In Weltenburg wollen Ministerpräsident Markus Söder (CSU) und Glauber kein großes Ding aus dem neuerlichen Verschieben des Projekts machen. Man sei "in der Schlussrunde, aber noch nicht am Ziel", erklärt Söder. Nach der Sommerpause soll es an einem runden Tisch mit Vertretern beider Koalitionspartnern die "finalen Beratungen" geben. Derzeit gebe es noch "einige offene Fragen", der Teufel stecke im Detail. Es gehe um die Belastungen für den Einzelnen und um die Art der Einführung als solche.

"Klientelpolitik" zugunsten der Landwirtschaft?

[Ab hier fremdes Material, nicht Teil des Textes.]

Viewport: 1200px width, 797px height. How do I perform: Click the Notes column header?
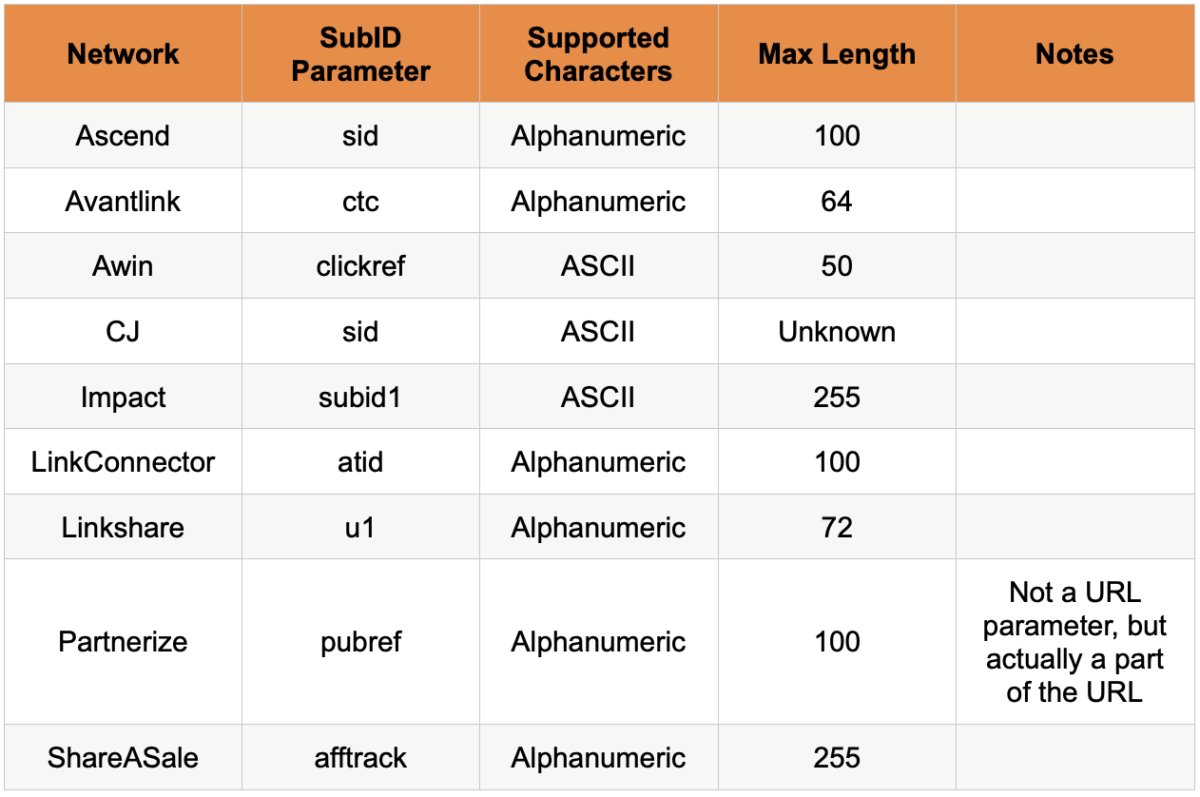tap(1075, 54)
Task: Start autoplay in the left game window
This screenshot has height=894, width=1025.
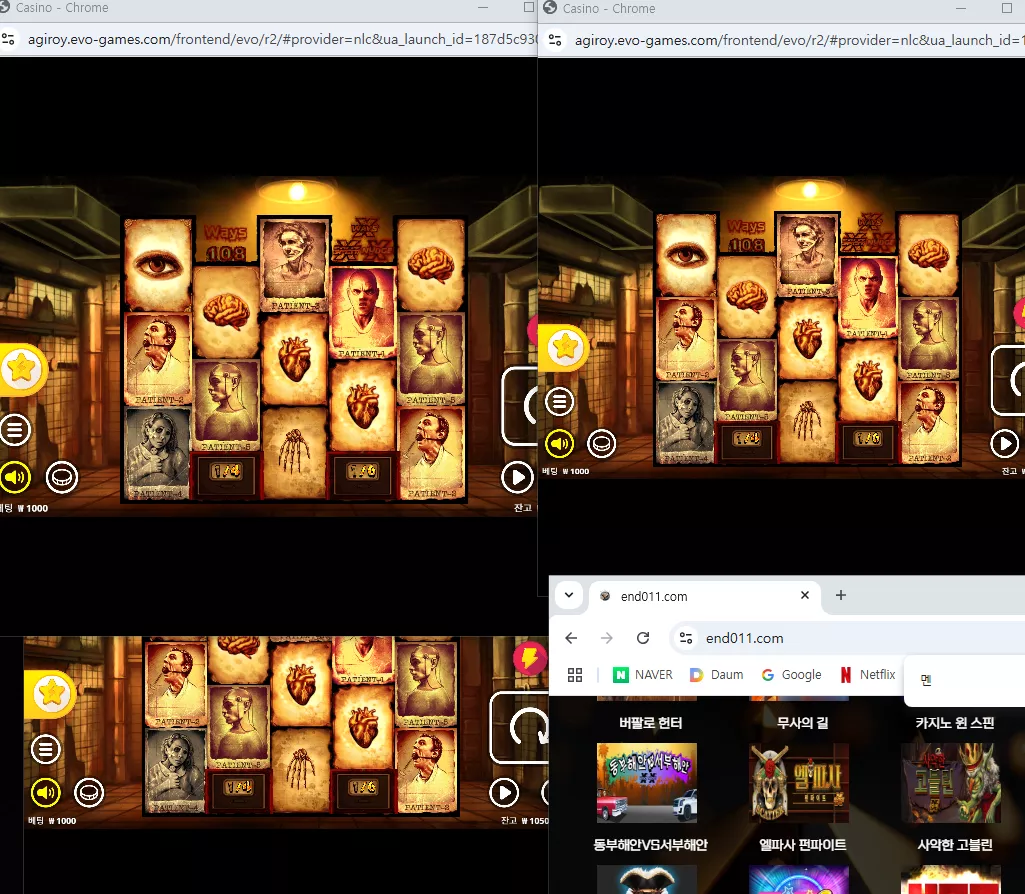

Hinter den Kulissen wird schon an Kompromisslinien gearbeitet. Die Lösung könnte in der stufenweisen Einführung des Wassercents liegen. Zunächst könnten alle leitungsgebundenen Verbraucher herangezogen werden sowie jene Brunnennutzer, die schon über geeichte oder digitale Zähler verfügen. Danach könnten schrittweise alle anderen folgen mit der Auflage, ihre Wasserentnahmestellen bis zu einem festgesetzten Termin mit Zählern nachzurüsten. Dass weite Teile von Verbrauchern ausgeschlossen werden, wie es das Modell der Freien Wählern vorsieht, scheint wegen der Grundsatzes der Gleichbehandlung rechtlich, aber auch politisch kaum umsetzbar zu sein. Gemeindetagspräsident Uwe Brandl (CSU) hat das kürzlich in einem Brandbrief an Söder thematisiert und ihn aufgefordert, die von der Freie-Wähler-Fraktion verfolgte "Klientelpolitik" zugunsten von Landwirtschaft und Industrie zu verhindern.

Wie auch immer: Glauber will noch in diesem Jahr eine umfassende Novelle des Wassergesetzes vorlegen. Darin soll es nicht nur um die Einzelheiten zur Einführung des Wassercents gehen. Am Rande der Weltenburger Kabinettssitzung erläutert Glauber, dass darin auch die von ihm bereits vor einigen Wochen im Landtag angekündigten Maßnahmen zur Hochwasservorsorge festgezurrt werden sollen. Also Regeln für die leichtere Enteignung von widerborstigen Grundstückseigentümern, die keine Wiesen und Felder für Polder und andere Rückhalteflächen hergeben wollen, und verschärfte Richtlinien, die das Bauen in hochwassergefährdeten Gebieten erschweren oder ganz verbieten. Ein ganzes Bündel kniffliger Punkte also. In Weltenburg wirkt Glauber entschlossen, das von ihm als notwendig Erachtete auch durchzusetzen.